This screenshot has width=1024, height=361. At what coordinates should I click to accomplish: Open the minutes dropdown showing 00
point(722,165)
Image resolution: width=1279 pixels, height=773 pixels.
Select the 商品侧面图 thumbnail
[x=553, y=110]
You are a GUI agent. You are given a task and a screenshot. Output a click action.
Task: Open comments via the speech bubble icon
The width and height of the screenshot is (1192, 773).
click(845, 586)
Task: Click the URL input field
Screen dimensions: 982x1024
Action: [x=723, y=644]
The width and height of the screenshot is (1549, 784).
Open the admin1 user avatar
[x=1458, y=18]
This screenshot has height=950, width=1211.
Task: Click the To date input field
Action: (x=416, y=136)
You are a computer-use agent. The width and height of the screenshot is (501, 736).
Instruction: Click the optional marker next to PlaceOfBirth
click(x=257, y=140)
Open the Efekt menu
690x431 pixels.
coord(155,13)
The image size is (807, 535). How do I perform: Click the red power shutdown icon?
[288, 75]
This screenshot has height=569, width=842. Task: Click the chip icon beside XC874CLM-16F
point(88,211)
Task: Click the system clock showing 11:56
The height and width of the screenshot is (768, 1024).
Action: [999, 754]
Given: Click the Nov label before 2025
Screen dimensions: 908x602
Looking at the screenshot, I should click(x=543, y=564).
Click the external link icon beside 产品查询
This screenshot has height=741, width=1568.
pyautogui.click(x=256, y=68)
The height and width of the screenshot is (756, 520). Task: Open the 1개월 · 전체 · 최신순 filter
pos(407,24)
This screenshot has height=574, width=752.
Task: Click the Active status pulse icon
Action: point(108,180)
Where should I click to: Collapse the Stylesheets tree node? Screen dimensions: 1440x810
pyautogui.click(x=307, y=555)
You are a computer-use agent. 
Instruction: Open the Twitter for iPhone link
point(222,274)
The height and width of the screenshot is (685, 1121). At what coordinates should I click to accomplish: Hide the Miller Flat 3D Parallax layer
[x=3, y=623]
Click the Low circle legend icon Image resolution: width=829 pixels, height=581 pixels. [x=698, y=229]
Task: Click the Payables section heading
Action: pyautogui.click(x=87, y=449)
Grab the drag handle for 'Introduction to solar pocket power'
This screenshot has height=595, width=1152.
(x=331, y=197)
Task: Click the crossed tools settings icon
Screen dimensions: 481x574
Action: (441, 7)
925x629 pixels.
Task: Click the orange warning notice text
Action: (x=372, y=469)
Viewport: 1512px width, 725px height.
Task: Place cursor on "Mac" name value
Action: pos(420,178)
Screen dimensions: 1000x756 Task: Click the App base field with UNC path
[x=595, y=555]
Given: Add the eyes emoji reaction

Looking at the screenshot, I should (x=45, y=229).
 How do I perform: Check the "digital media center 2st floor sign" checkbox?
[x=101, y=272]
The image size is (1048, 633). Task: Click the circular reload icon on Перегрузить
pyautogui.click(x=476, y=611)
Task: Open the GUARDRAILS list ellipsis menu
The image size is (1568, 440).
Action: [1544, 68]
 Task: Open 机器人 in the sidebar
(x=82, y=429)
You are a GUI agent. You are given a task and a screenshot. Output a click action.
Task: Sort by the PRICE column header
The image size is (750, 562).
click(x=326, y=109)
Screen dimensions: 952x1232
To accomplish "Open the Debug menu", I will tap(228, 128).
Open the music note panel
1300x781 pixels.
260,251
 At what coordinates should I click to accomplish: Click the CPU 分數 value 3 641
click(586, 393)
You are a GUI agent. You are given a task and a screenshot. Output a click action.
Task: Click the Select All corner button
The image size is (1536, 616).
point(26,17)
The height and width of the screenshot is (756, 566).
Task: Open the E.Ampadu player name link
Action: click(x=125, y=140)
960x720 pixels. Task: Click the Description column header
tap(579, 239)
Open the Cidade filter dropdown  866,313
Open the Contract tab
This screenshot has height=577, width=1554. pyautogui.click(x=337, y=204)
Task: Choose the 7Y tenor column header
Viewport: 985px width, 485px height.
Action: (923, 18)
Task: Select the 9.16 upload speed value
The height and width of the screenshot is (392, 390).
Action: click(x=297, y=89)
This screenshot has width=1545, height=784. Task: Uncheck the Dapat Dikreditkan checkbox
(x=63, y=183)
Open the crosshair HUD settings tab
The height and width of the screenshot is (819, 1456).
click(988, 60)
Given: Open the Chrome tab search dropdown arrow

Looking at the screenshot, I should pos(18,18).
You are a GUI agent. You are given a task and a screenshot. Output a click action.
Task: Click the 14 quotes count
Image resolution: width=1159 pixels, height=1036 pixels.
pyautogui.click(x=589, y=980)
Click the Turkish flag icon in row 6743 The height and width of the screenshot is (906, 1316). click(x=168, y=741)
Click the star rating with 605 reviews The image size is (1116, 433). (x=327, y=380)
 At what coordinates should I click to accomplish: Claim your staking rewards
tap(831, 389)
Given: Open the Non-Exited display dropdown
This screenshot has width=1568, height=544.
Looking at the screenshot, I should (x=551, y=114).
=-=-=-=-=
● Exercise objective
Would you return, unchanged, the lines from the one containing "Given: Open the Non-Exited display dropdown" through the end of the entries?

● Completed task
Given: Open the Non-Exited display dropdown
This screenshot has width=1568, height=544.
Looking at the screenshot, I should (x=551, y=114).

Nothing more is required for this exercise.